Le Voyage dans la lune or A Trip to the Moon, according to Wikipedia. And that is a wonderful idea... just imagine the adventures surrounding the construction of the cannon, and the acquisition of enough gunpowder. Not to mention the fact that the PCs are getting into a projectile that is about to be fired at bone-crushing speed directly at a solid lump of rock infested by mindflayers.
#21

ltlconf

Nov 14, 2006 1:24:40
Hello Folks,


Shot at bonecrushing speeds at a mind-flayer infested moon. Yeup, sounds like I'll just return to Kartakass and play "fetch" with the wolfweres.

*CRASH*
PC: "Yipee! We're here! Hey, look at those funny guys over there..."
PC Leader: "We come in peace fella, take me to your leader."
Mindflayer:" Yumme! Fresh brains..."
PCs: "Whadaya mean 'Fresh brai..hey...AAAAHHH!!! Run!!!" Crunch, slurp, UUURRRP!
Mindflayer: "Mm-m good!"

I'll take the freakin vampires.
#22

rotipher

Nov 21, 2006 20:59:26
I'll take the freakin vampires.

Of course, a few of the mindflayers in Bluetspur are vampires, which makes the above remark rather futile....

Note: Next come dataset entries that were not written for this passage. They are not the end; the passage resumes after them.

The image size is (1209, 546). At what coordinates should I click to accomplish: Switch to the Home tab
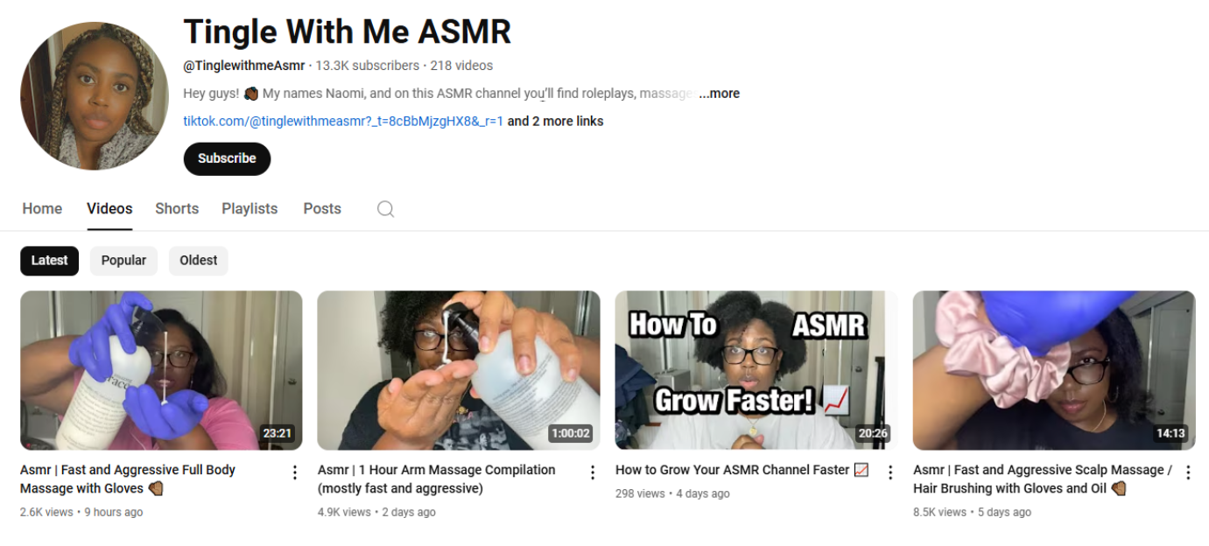tap(42, 209)
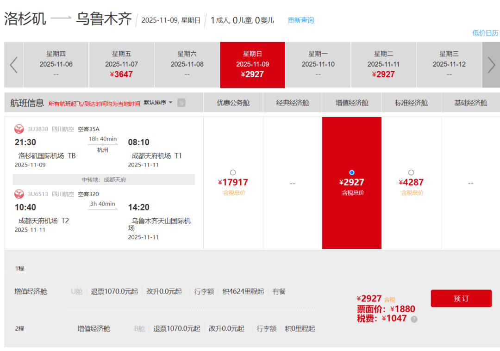
Task: Select the ¥2927 value-added economy fare
Action: (x=352, y=172)
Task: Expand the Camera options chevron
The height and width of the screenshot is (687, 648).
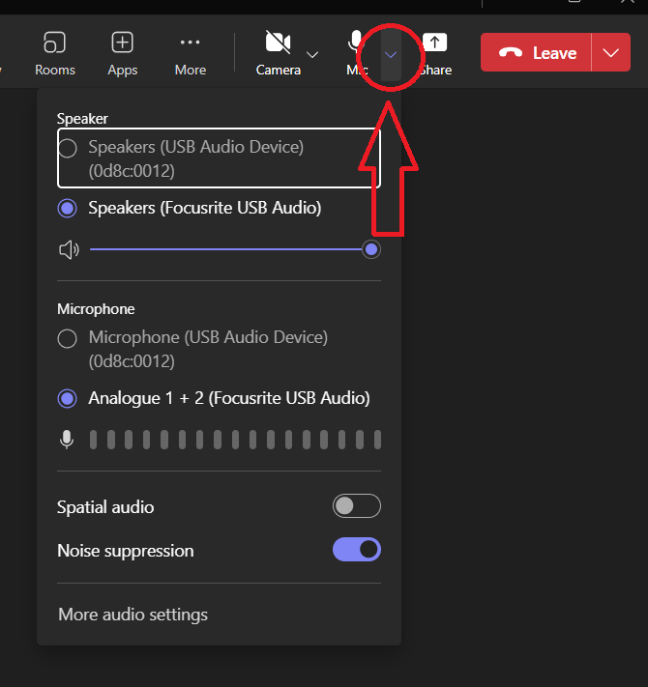Action: 312,54
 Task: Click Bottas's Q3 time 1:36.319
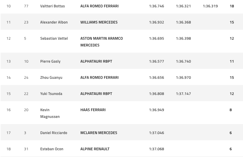click(x=210, y=6)
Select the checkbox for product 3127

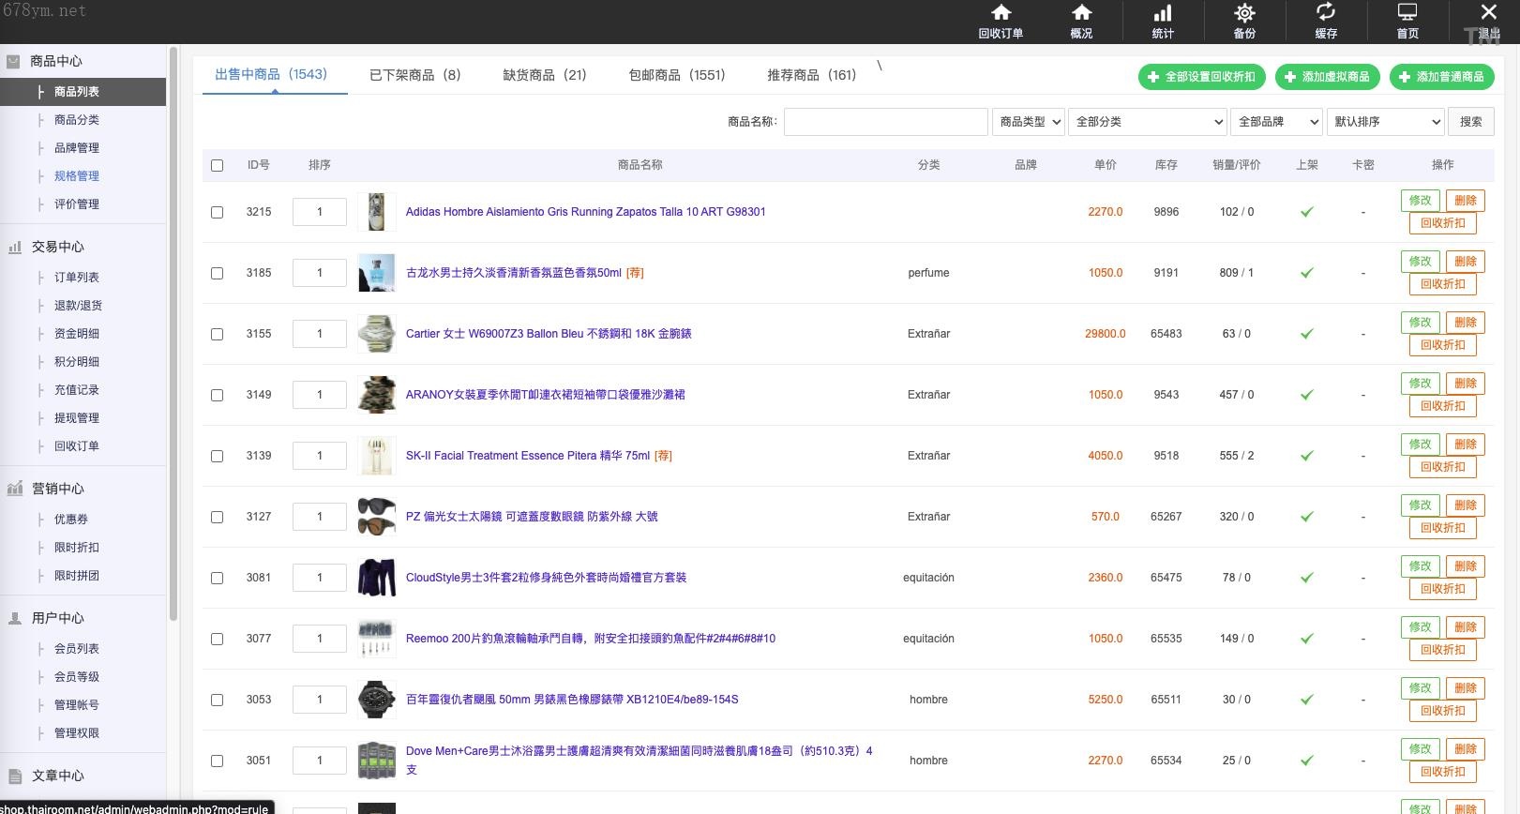point(218,517)
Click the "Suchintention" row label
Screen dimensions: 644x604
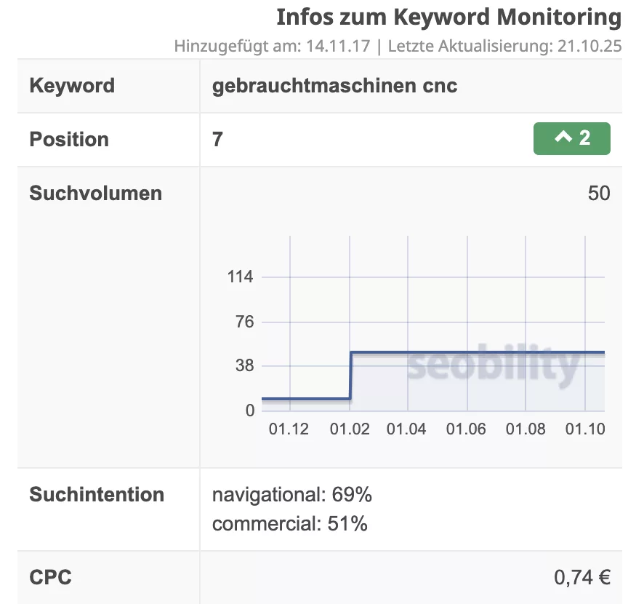click(97, 495)
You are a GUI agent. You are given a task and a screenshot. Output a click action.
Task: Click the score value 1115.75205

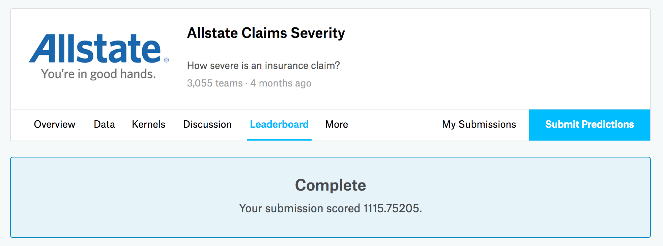coord(391,208)
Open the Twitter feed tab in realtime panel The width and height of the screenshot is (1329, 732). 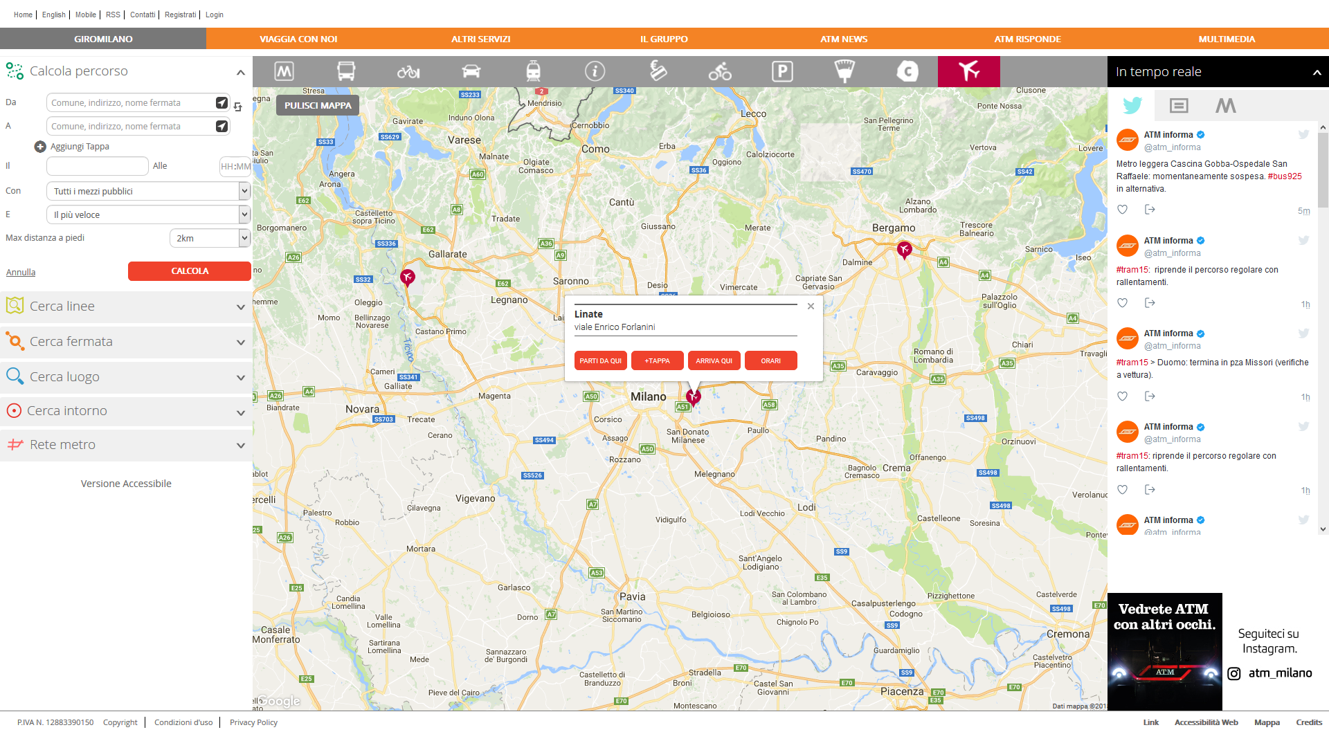pos(1132,105)
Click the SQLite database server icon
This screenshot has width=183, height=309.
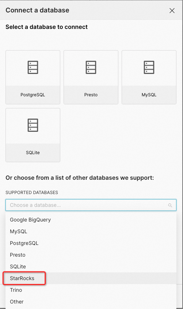click(33, 125)
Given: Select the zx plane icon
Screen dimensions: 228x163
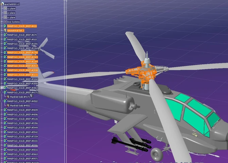Looking at the screenshot, I should click(5, 17).
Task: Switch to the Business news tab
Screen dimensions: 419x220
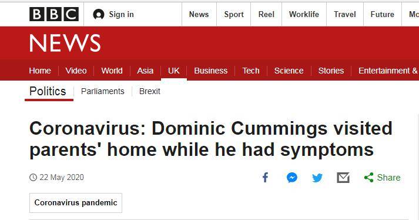Action: point(210,71)
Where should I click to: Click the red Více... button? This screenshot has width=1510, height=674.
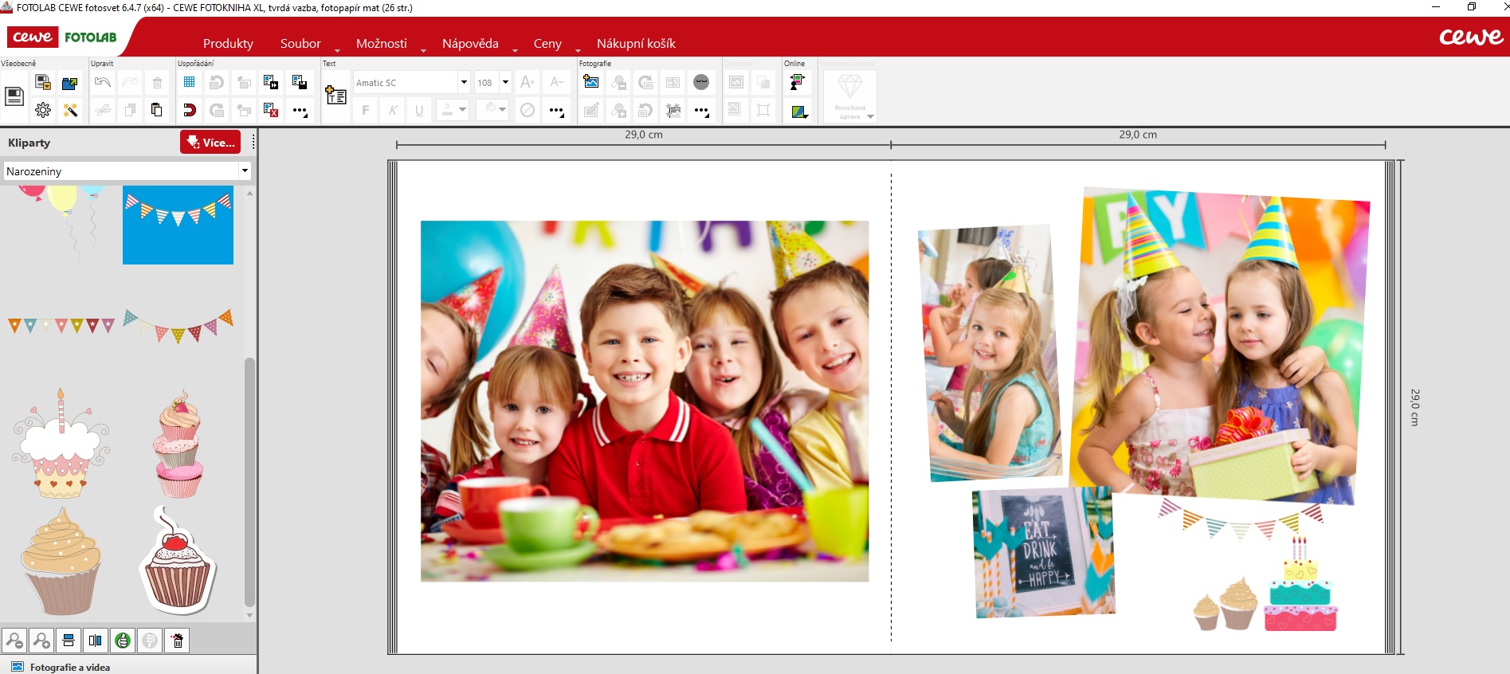coord(210,143)
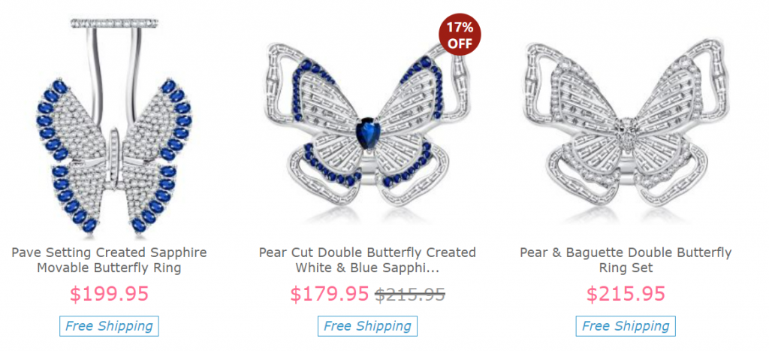The width and height of the screenshot is (769, 351).
Task: Click Free Shipping under the $179.95 ring
Action: click(x=367, y=326)
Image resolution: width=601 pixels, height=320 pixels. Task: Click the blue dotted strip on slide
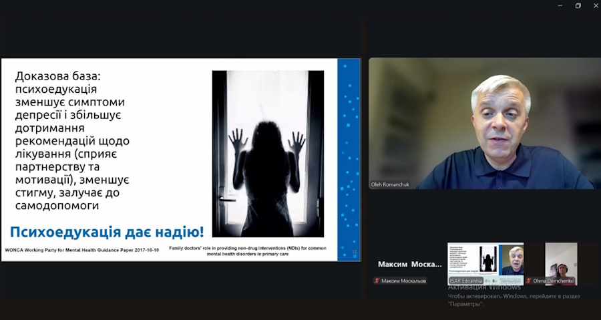point(349,154)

Last surviving PC: "Auuugh! I'd rather take the freakin' vampires!"
Illithid vampire: "Hrrrisssss...." Chomp, slurp, crack, gulp.
#23

ltlconf

Nov 23, 2006 2:03:54
Hello Folks,

Okay, I'll take the freakin' human looking, non-tentacled vampires. You know, the good 'ol soul-sucking Barovian stereo-type.

Survivor of Bluetspur: I'm back! Whooho! Good 'ol misty Barovia!
Roving Vampire: Uumm, dinner!
Survivor: Oh #$%&, a vampire! Man am I glad to see, ur, terrified to see you. The devil you know and all...
Vampire: Huh? Never mind. Don't eat the insane. Good night.
#24

tykus

Nov 23, 2006 17:49:57
One must not forget the short-lived Burning Peaks cluster. According to one of the modules (I forget which), Vecna's domain represented the concept ancient horror, as in the horror of old magic, when the rules were different. While similar to the cosmic horror concept, IMO, it still has a basis in human morality. It represents lost and forgotten concepts (an Atlantis-approach, if you will)

Nosos--technological horror, or more appropriately, the horror of what men can do to the environment.

I agree with a statement I saw concerning the domains (can't remember where I saw it). Each domain is based around a certain type of fear. To quote a short, green Jedi Master: "Fear leads to anger; Anger leads to hate; Hate leads to suffering."